Deviated Septum Or Inflamed Turbinates The Cause Of Mouth Breathing? | Mewing Update | ENT Doctor’s Opinion

Deviated Septum Or Inflamed Turbinates The Cause Of Mouth Breathing? | ENT Doctor’s Opinion On Mewing

Following up on my previous post where I talked about my deviated septum, this topic extends by finding an answer to the cause of my mouth breathing.

During my last meeting with my ear nose and throat doctor I asked if the main cause of my mouth breathing was my deviated septum, or the inflammation of my turbinates.

In my case, all day one nostril or the other is 80-100% inhibited, and this seems to swap back and forth every few hours.

As you would expect, this makes Mewing very difficult, and Mewing while I sleep nearly impossible.

Prior to him explaining how this inflammation response is mediated, I did not truly understand the impact Turbinate hypertrophy has on getting adequate circulation through the nasal passage.

I had been told all my life by doctors that my deviated septum was the main issue, and it would likely correct itself with invasive surgery.

After this meeting, I realized that this likely is not the case at all.

My Inflamed Turbinates

Turbinates in the nose are responsible for warming and moistening the air we breathe.

The turbinates can become enlarged, and they will grow in response to irritants or allergies.

According to him, irritants include things like smoke, weather changes, barometric pressure changes, etc.

And allergens include things like molds, grasses, etc.

But the big question is what really causes the blockage in my nose and why does it shift back and forth?

Is it really because of my deviated septum, or a case of my turbinates getting extremely inflamed?

The fact that one of my nostrils always has decent circulation while the other is almost completely blocked, coupled with the fact that this blockage swaps back and forth over the course of the day, every single day, leads me to believe that the root of my mouth breathing is mainly caused by inflamed turbinates in response to some unknown environmental allergen or irritant.

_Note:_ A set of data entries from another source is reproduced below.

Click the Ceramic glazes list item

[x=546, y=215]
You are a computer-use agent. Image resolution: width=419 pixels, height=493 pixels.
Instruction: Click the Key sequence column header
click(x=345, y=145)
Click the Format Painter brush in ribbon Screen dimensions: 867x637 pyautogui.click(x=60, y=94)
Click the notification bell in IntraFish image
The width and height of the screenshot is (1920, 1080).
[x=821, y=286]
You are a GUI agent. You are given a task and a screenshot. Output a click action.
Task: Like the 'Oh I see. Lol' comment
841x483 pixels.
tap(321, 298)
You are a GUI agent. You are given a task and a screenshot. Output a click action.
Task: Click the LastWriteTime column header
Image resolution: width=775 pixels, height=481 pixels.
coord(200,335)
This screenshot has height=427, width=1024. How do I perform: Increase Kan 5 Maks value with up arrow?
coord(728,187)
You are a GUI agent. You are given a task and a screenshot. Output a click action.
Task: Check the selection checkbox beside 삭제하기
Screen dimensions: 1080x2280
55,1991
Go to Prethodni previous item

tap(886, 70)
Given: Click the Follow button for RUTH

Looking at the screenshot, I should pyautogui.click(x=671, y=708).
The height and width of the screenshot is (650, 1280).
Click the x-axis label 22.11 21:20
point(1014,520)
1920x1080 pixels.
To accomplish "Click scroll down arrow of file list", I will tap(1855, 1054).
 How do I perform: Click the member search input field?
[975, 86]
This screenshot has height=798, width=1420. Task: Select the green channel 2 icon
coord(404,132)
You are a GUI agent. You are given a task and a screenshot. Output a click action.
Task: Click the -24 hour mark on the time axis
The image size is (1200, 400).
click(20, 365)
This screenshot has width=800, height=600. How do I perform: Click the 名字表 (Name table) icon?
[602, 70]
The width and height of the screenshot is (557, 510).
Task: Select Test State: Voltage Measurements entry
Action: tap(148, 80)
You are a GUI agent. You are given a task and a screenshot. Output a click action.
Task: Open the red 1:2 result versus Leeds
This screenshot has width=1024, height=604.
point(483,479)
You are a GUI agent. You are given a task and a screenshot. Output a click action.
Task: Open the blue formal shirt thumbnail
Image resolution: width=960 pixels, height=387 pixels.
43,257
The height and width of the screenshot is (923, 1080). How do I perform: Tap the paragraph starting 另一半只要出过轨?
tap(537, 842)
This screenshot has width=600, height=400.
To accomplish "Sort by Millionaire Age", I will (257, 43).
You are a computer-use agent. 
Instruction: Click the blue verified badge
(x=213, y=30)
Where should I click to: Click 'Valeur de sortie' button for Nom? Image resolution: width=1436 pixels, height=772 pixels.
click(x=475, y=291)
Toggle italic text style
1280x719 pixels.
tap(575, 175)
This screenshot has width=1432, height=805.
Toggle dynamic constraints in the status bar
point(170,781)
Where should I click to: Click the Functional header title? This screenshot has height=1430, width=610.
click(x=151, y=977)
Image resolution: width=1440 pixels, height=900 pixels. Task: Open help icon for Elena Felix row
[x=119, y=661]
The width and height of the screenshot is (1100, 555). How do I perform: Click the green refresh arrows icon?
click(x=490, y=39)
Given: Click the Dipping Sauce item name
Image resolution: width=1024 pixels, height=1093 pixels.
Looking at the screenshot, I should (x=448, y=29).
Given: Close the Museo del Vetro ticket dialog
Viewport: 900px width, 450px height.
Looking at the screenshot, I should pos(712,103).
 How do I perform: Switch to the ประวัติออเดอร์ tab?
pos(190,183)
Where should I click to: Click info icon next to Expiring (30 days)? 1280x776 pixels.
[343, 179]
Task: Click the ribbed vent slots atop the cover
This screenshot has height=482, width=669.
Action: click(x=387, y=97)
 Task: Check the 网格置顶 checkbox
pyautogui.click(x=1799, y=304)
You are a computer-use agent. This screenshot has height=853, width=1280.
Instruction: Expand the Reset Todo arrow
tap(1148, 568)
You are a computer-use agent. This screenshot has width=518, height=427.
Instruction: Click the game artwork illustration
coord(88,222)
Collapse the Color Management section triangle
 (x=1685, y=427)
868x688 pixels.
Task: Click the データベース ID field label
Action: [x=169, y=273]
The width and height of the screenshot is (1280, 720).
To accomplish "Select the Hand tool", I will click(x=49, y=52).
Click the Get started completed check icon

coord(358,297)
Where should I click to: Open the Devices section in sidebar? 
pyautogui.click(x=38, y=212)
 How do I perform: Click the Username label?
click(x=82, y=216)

There is no logical reason why a deviated septum would cause swapping airway inhibition over the day as it is deviated to one side and remains there.

So, I had uncovered the root of my issue, but now comes the challenge of discovering what irritant or allergen is triggering my inflammatory response.

An elaborate allergy test would be justified, and probably an extensive assessment of my work/living environment as well to check for any kind of molds or potential triggers.

Turbinate Reduction Vs Deviated Septum Surgery

I had almost gone through with deviated septum surgery in the past, but now I'm glad I hadn't, as I truly believe turbinate inflammation is the major cause of my issue.

Surgical intervention for a deviated septum is very invasive, and doesn't seem overly necessary in my case based on what I now know.

While I am more interested in finding out what is triggering my inflammation in the first place and removing it so I can naturally alleviate my issue, I was still interested in hearing the potential surgical interventions designed to deal with this problem.

My ENT detailed how a turbinate reduction procedure would shrink my enlarged turbinates, and likely significantly alleviate my airway inhibition on my right side, but perhaps less significantly on my left side as that is the side my deviated septum is bent towards.  

By reducing the inflammation in my turbinates, I believe I would be able to Mew much more comfortably, and perhaps even start to incorporate mouth tape into my sleeping routine.

I have extreme obstructive sleep apnea, so mouth tape is probably too dangerous for me to use right now until I address my turbinate inflammation.

However, knowing how to go about addressing turbinate inflammation (and being aware of its existence in the first place) now potentially opens up a whole new way for me to not only circumvent my circulation issues, but to allow me to maintain proper tongue posture 24/7, and maybe even get rid of my sleep apnea down the line.